If you know of such an image then please let me know. I have been looking for years for actual photos of a star exploding. Still have not seen one. It just does not make sense that there was a huge explosion and this structure appears in 1987 and still stays the same today. It should of changed dramatically since then.


Where do these retards come from?
javjav
not rated yet May 07, 2012
I have been looking for years for actual photos of a star exploding. Still have not seen one.

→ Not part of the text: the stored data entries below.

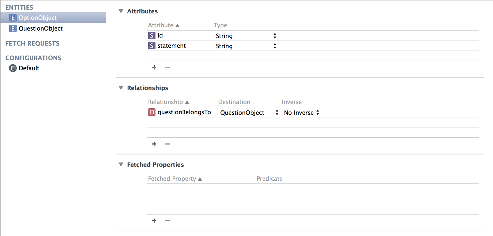Collapse the Attributes section
The height and width of the screenshot is (236, 493).
click(x=121, y=11)
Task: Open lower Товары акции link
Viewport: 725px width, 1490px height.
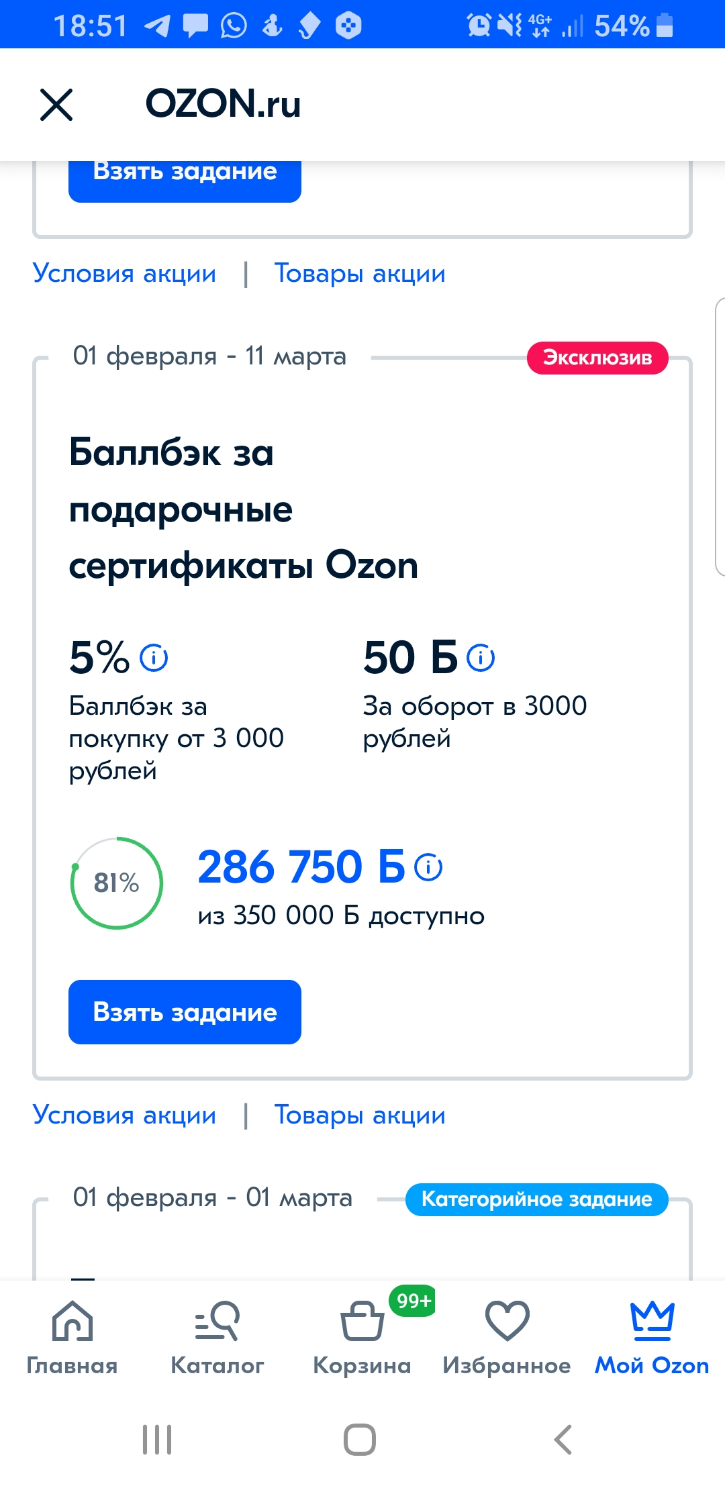Action: (360, 1115)
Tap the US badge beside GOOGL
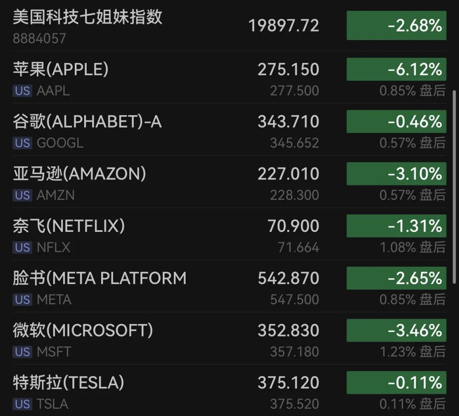 tap(22, 143)
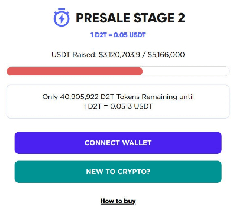Click the number 2 in the title
The height and width of the screenshot is (220, 233).
[182, 18]
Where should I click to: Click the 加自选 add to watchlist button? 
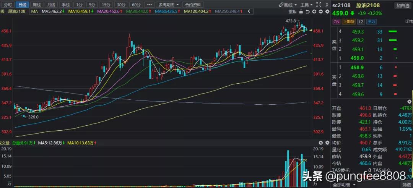[x=403, y=5]
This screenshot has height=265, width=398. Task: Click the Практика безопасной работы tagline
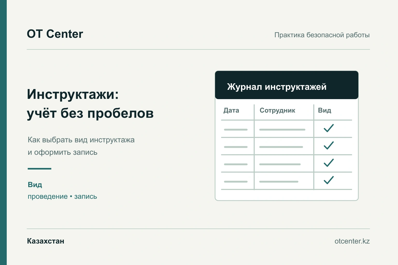click(x=322, y=35)
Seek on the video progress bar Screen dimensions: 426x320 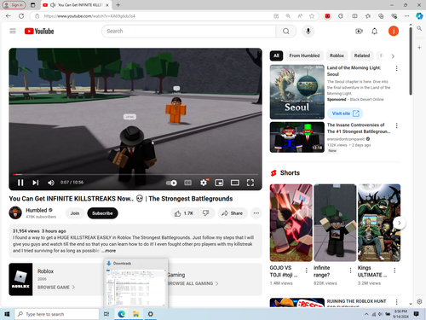point(135,174)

Do you want to see one? Just look trough the window and you will see one, the sun. It is a exploding star, all the light you see come form explosions as per the formula E=mc^2. It is an ongoing star explosion, it is just that it is going slow and it does not disintegrate because gravity forces maintain an equilibrium. Now imagine that suddenly, the amount of light you see grows hundreds of times, solve "m" from the formula and tell me that it is not a exploding star.
encoded
3 / 5 (2) May 07, 2012
look up facts
deny them
report A2G for spam..
(not to say wikipedia is /fact/)
julianpenrod
1 / 5 (6) May 07, 2012
Again, the, frankly, lie that the universe has been discovered to be accelerating. The claim was that galaxies five billion light years away were found to be further away. Frankly, that is exactly what they are saying. That the "acceleration" took place five billion years ago, meaning the galaxies are five billion light years away, but the Type 1a supernovae were so dim they had to be further away than five billion lights years. And, again, the velocity the galaxies were found to be expected, but, which, in fact, they were supposedly exceeding, is that derived from the Hubble Constant. Every galaxy out to five billion light years conformed to the same linear relationship between speed and distance. Suddenly the distant galaxies are moving faster than the nearer galaxies indicate, they are moving faster than galaxies nearer in tinme. Whicht means, if there was an acceleration, it is not happening now!
CardacianNeverid
5 / 5 (4) May 08, 2012
Again, the, frankly, lie that the universe has been discovered to be accelerating -JulianAssRod

I guess Adam Riess, Brian Schmidt and Saul Perlmutter will have to give their Nobel back, thanks to your brilliant insights!
julianpenrod
1 / 5 (1) May 08, 2012
Like there aren't those, even among defenders of "science" who question the veracity of Obama's Nobel Prize. To say nothing of the prizes given for "economics", even though none of them prevented monetary disasters or helped the "rank and file", because "economics" isn't even a legitimate field. But notice CardacianNeverid's "argument". No addressing whatsoever of the actual facets of what I said! Instead raising an arbitrary issue! That's because CardacianNeverid has absolutely nothing to contradict what I say! There is absolutely nothing CardacianNeverid can come up with the counter my statements! And, yet, they went ahead and criticized them still! Criticism although they have nothing they can criticize! A quality so often of those who talk only to hear themselves talk!